Anyone who knows anything about what I’m talking about, please inform.
My guess, having read some of his work, would point me towards the second option. I think he was opposed to war generally, and IIRC was imprisoned for opposing England’s involvement in WWI. I believe he thought that the Kaiser was on a relatively limited aquisition excursion, but was propelled into a larger conflict by English and Commonwealth involvement. I don’t know if he was correct or not, but that is what I remember reading.
Bertrand Russell organized the international War Crimes Tribunal during the Vietnam War.
Rather than examining someone’s selection of quotations (without knowing that person’s agenda), you might consider exploring Russell for yourself.
The Russell Peace Lectures are an annual lecture series that focuses on issues related to the maintenance of world peace based on respect for human rights, democracy and justice. Not much genocide advocated there. You will find a link to information about them at the Bertrand Russell Archives site.

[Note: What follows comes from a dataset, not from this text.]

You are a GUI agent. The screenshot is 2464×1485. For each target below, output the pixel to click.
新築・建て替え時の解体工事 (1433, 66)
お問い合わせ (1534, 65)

I disagree that his politics was complex. He was a rather run of the mill pacifist. His work in analytical philosophy (epistemology) was far more important, in the end, than his work in politics.
I once heard Bertrand Russell speak, at a ban-the-bomb rally in London in 1961, So I know that one thing he believed in was unilateral disarmament for the UK. In fact, he was apparently a pacifist all his life.
He later denied this, of course, telling Nation magazine in '53 that the whole story was a “communist invention”, although by '59, he was forced to admit his embarrassing indiscretions. But despite what some people perceived as squirming, he had all along rationalized his view as prevention rather than aggression. His concern was that Stalin was the new Hitler, and that his hegemony would have no bounds. As a philosopher, Russell’s ethical take on eliminating the Soviet Union was along the lines of exterminating a cock roach infestation, or applying antibiotics to an infection. Like any pacifist pushed against the wall, he framed the issue as survival of others, rather than himself.